A federal Judge has indicated that he is likely to compel Google to comply with the Justice Department’s subpoena for search engine data. In a 90-minute hearing held yesterday in California, the Honorable James Ware told Justice Department lawyers that it is likely to receive some of the information requested. A written decision is expected later this week.
(Link courtesy of BeSpacific)
By way of backstory, Google had been requested by the U.S. Department of Justice to respond to a subpoena for the production of its stored data regarding search results. The government argued that it needs to defend the constitutionality of the COPA (Childrens Online Protection Act) that was partially struck down as unconstitutional in 2003. The claim is that the search engine data is needed in order to evaluate the impact of some blocking tools on search engine results. Interestingly, only Google is fighting the subpoena, Yahoo! and MSN have already complied.
Judge Ware indicated that the Justice Department has again scaled down its request.

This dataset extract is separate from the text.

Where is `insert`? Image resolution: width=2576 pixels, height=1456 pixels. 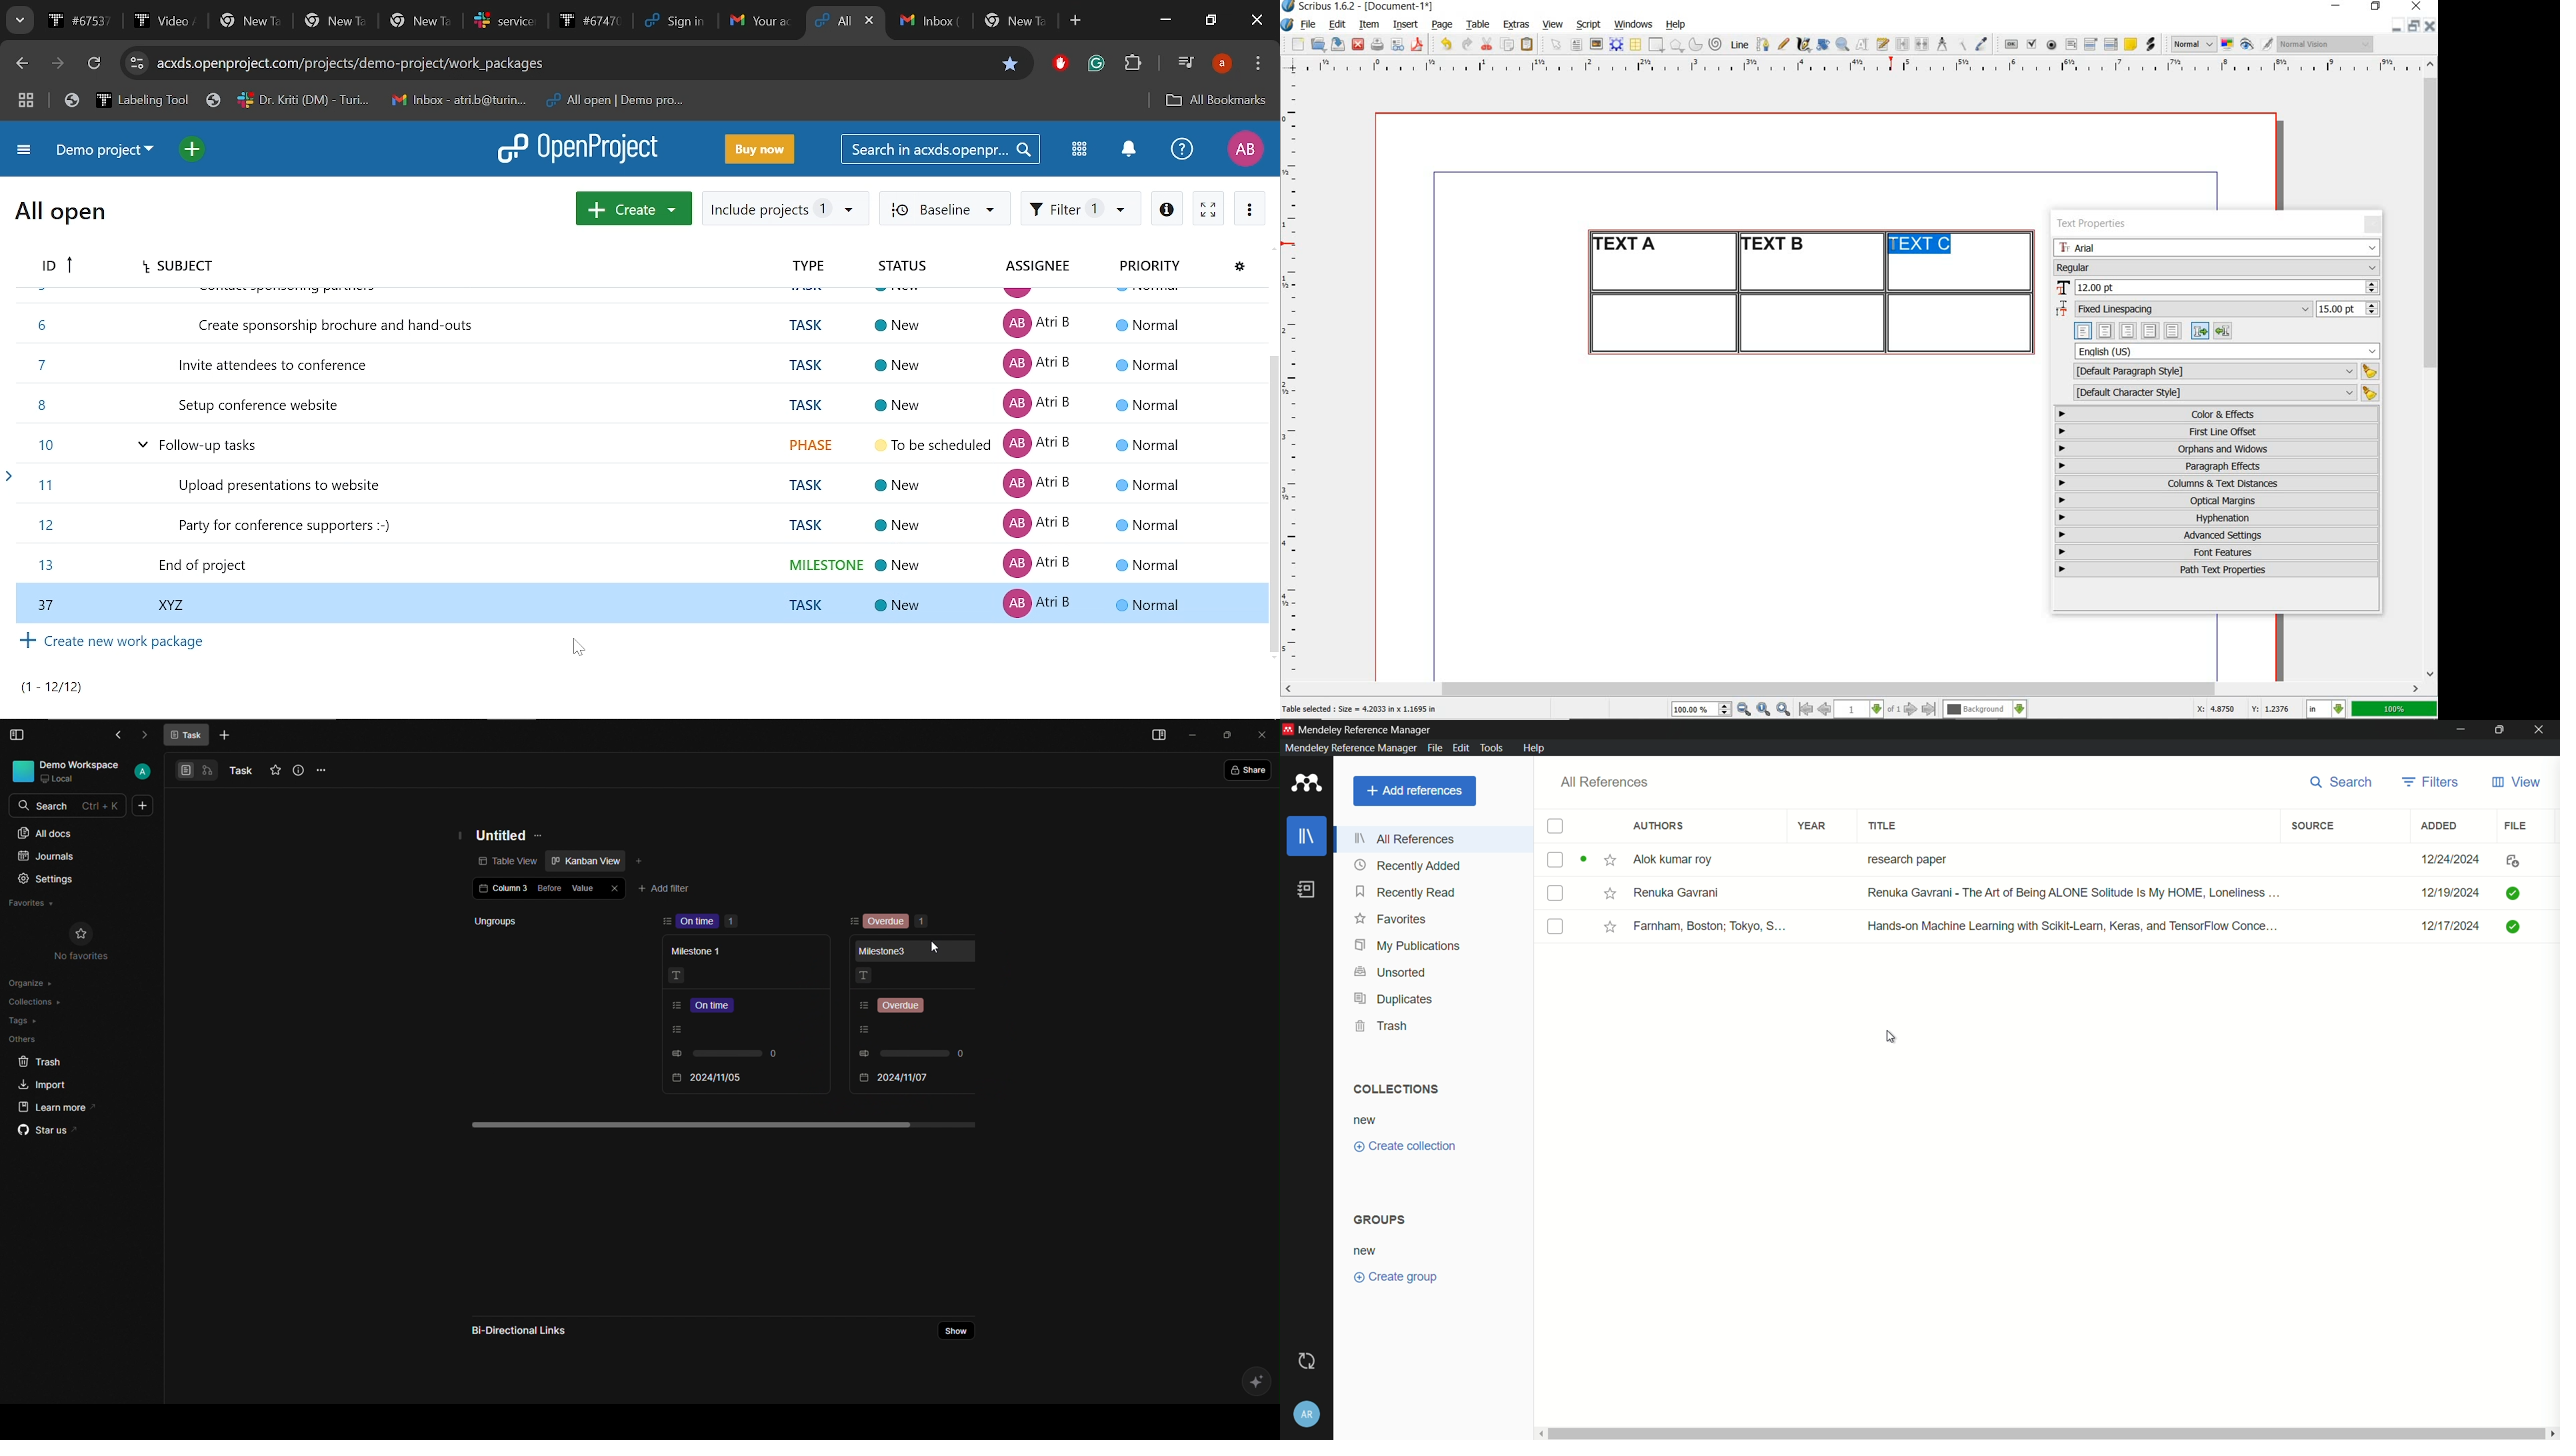
insert is located at coordinates (1406, 25).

The original subpoena called for “[a]ll URL’s that are available to be located on your companys’ search engine as of July 31, 2005.” After meeting with the lead attorney for the government, the subpoena was narrowed to a “multi-stage random sample of one million URLS” from Google’s database. This was to assure that several random samples of URL’s were submitted. The above article indicates that the government now wants a random sampling of 50,000 Web site addresses indexed by Google and the text of 5,000 random search requests.
I look forward to reading Judge Ware’s opinion when it is released. Hopefully he is able to strike a balance between the Government’s request and the right to privacy on the Internet. The concern, of course, is that this will set the precedent for more subpoenas that will be more invasive of user privacy than this one.